Posted by admin under Analytics, Testing, Analysis, A/B Testing, Blog
Aaron Wall of www.seobook.com posted his findings on an AdWords split test that may baffle some.
I'm not sure what led Aaron to do this, but he decided to run two identicle ads that supposedly had identical titles, copy, and display url. He went on to clarify that the ads ran at the same time, used Google search delivery and without content targeting. He posted a screenshot of the ads with the Google reporting results. Visually, everything is identicle.
The outcome, in my opinion, raises the "stink factor".

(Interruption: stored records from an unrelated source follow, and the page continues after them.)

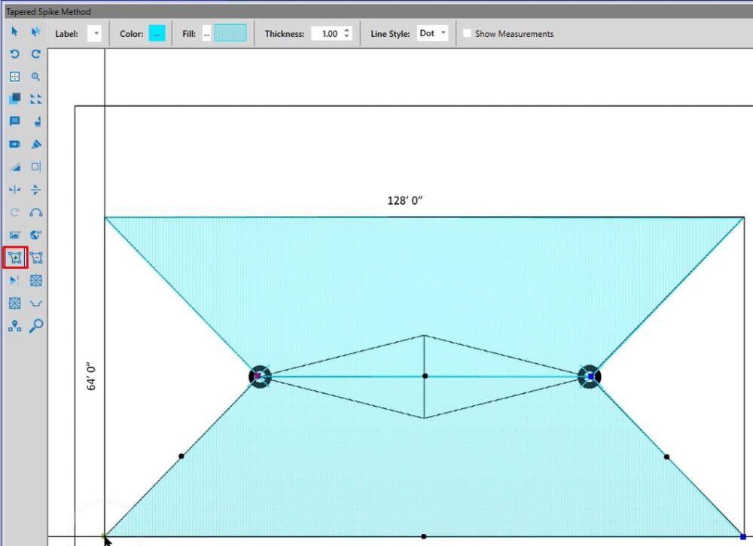Select the remove point tool icon

[35, 258]
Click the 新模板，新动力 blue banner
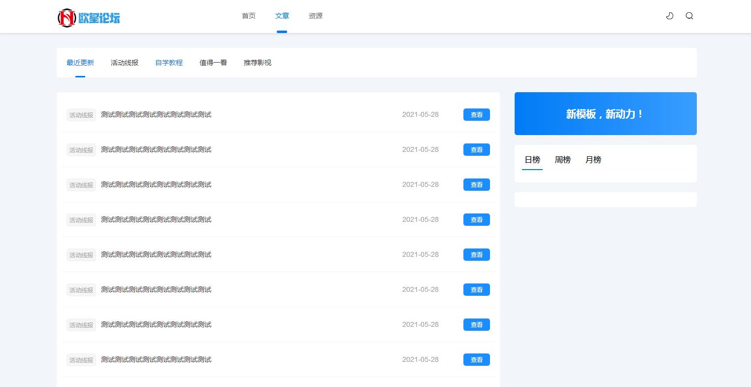 pos(605,113)
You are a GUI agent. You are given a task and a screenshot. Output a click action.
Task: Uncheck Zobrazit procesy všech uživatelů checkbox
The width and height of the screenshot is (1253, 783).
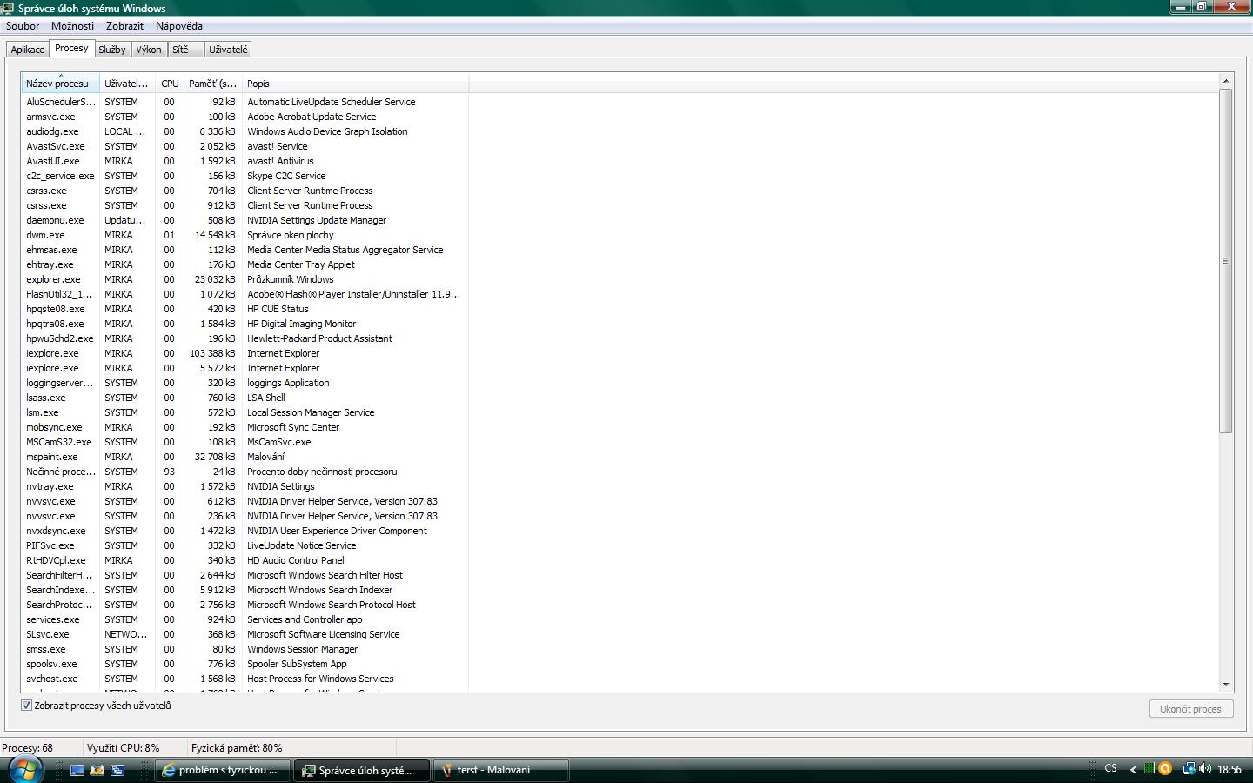click(26, 706)
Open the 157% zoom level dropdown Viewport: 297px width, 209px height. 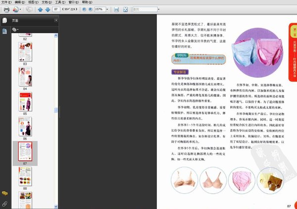pyautogui.click(x=107, y=9)
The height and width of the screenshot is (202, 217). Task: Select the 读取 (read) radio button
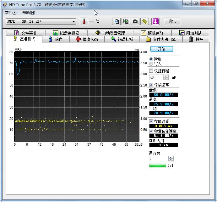click(151, 59)
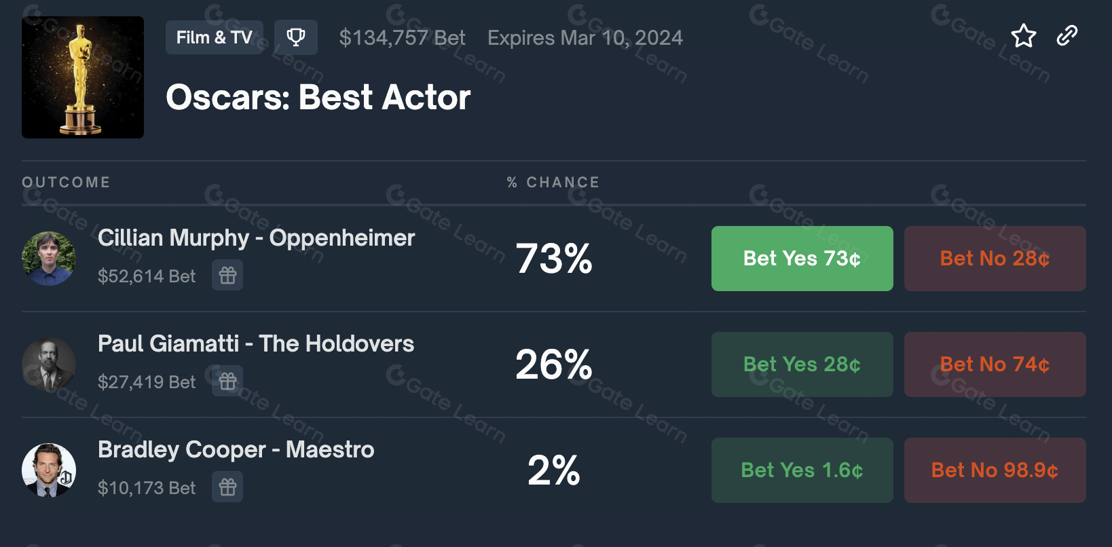The image size is (1112, 547).
Task: Click Paul Giamatti's avatar photo
Action: tap(49, 364)
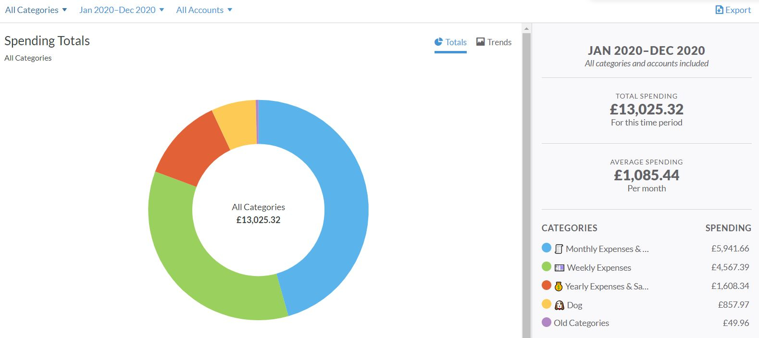Screen dimensions: 759x338
Task: Click the Dog emoji icon
Action: [x=559, y=305]
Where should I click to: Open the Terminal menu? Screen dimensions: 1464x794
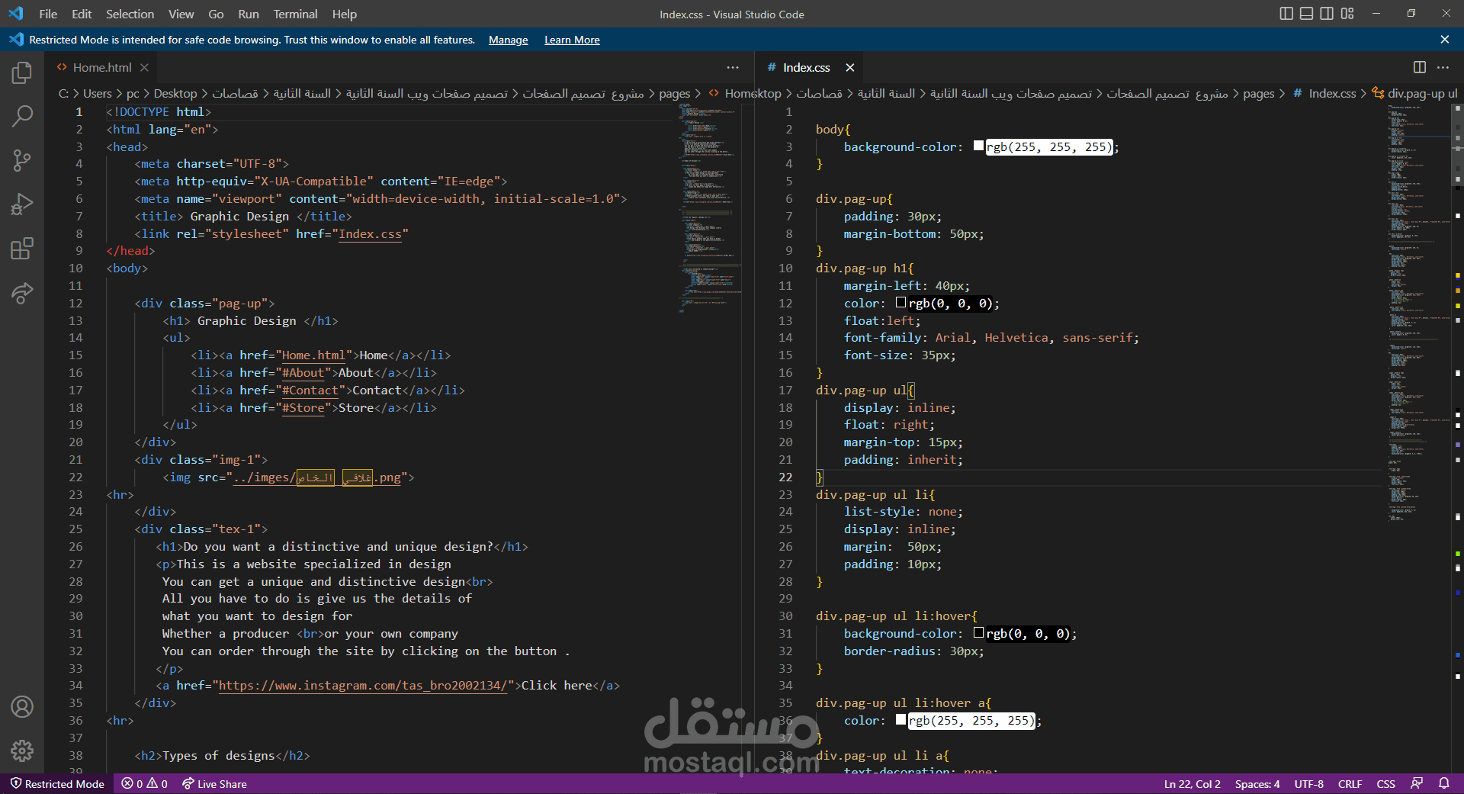pos(295,14)

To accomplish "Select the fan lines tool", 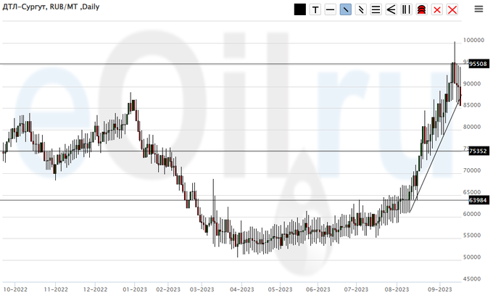I will [392, 9].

Ad 1 was served 50.5% of the time, had 316 impressions, 12 clicks @ a 3.79% CTR.
Ad 2 was served 49.5% of the time, had 310 impressions, 4 clicks @ a 1.29% CTR.
There are four primary threats that affect test validity:
- History Effects
- Instrumentation Effects
- Selection Effects
- Sampling Distortion Effects
My Findings:
- History - both ads ran at the same time.
- Instrumentation - both ads ran at the same time, using the same reporting metrics.
- Selection - on the surface, it looks like the ads match the profile of the test subjects. I suspect that selection may be distorted due to broad, phrase, or exact matching for the keyword used. The use or lack of negative keywords may also have an impact on selection effects.
- Sampling - based on the information provided, sample size distortion does not appear to be a factor. A sample size of 626 is sufficient enough to produce a 95% confidence level.
What are your suspicions? Do you think that over time, extending the sample size will even things out, or compound the distortion?